We now would like to show that with high probability, $Opt \geq t := (1-\epsilon) k \ln n$. This will give us an $Opt/Lp$ integrality gap of $(1-\epsilon)^2 \ln n$, which is good enough.

To see this, we fix any set of $t$ out of $M$ set indices and show that the probability these sets end up being a valid cover is very small. If the probability is significantly smaller even than $1/{M \choose t}$ then we can union bound over all possible size-$t$ covers and be done.

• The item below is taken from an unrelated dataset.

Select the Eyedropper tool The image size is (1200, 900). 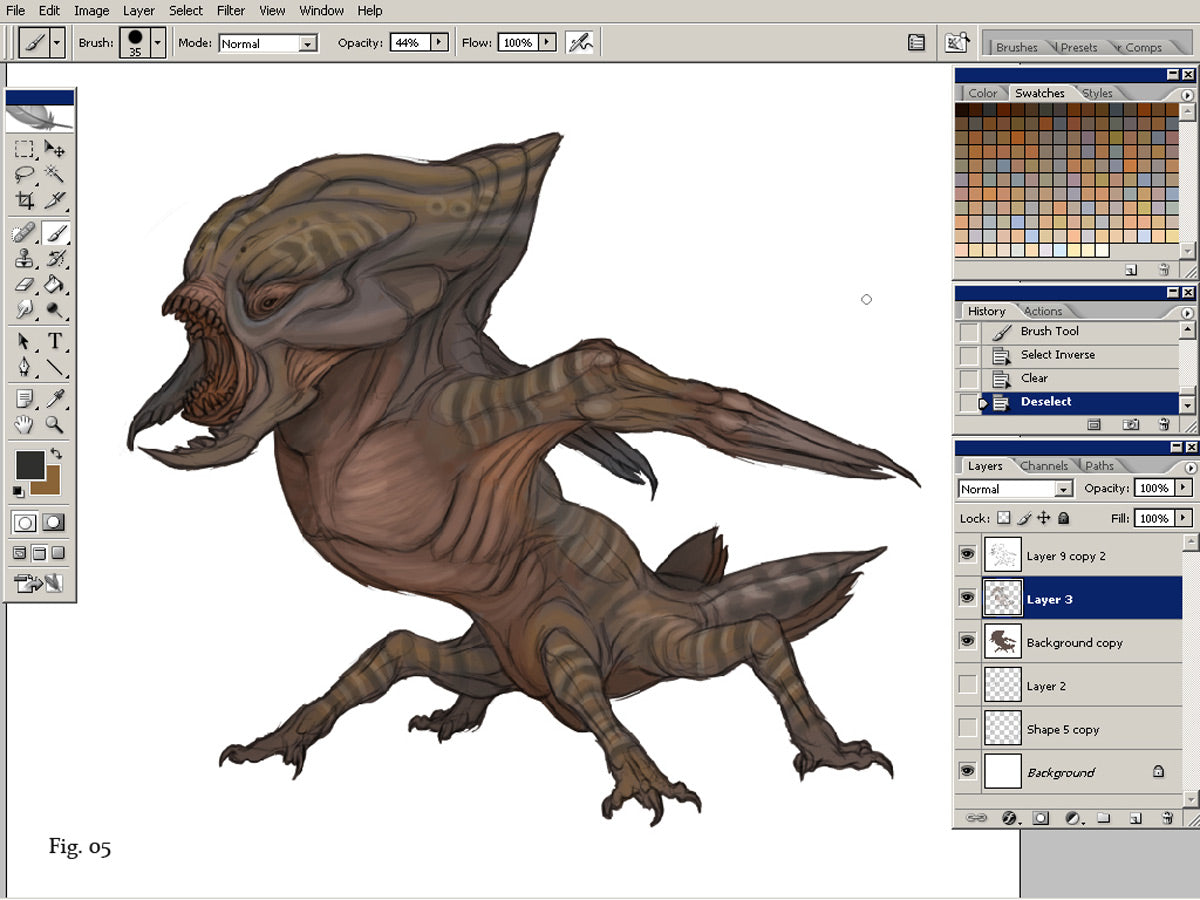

Now each element $e$ has a $1-1/k$ chance of being uncovered by a given set, and thus our fixed $t$ sets have a $(1 - 1/k)^t$ chance of leaving $e$ uncovered. With our choice of $t$, this quantity is essentially $\exp(-(1-\epsilon) \ln n) = 1/n^{1-\epsilon}$ (slight cheat here as the inequality goes the wrong way, but one can fix this easily). The events that the $t$ sets cover each element are actually independent across elements. So the probability that all elements are covered is at most $(1 - 1/n^{1-\epsilon})^n \leq \exp(-n^{\epsilon})$. This is indeed much less than $1/{M \choose t}$, since this latter quantity only is of the order $1/(\log n)^{O(\log n)}$ (assuming $k$ and $\epsilon$ are "constants"), much smaller than $\exp(-n^{\epsilon})$.

2 comments:

Suresh said...

Does the integrality gap depend on the nature of LP formulation. For example if we have some alternative LP formulation for set cover problem, do we end up getting different integrality gap.

Ryan O'Donnell said...

Yes, it does depend on the LP formulation.

Note, though, that since we know NP-hardness of deciding Set-Cover to within a factor of (1-eps) ln n, there cannot be any poly-size LP formulation for Set-Cover with integrality gap less than (1-eps) ln n. (Unless P = NP!)

[Actually, we only know this hardness subject to NP not in DTIME(n^{O(log log n)}), so "unless NP in DTIME(n^{O(log log n)}}".]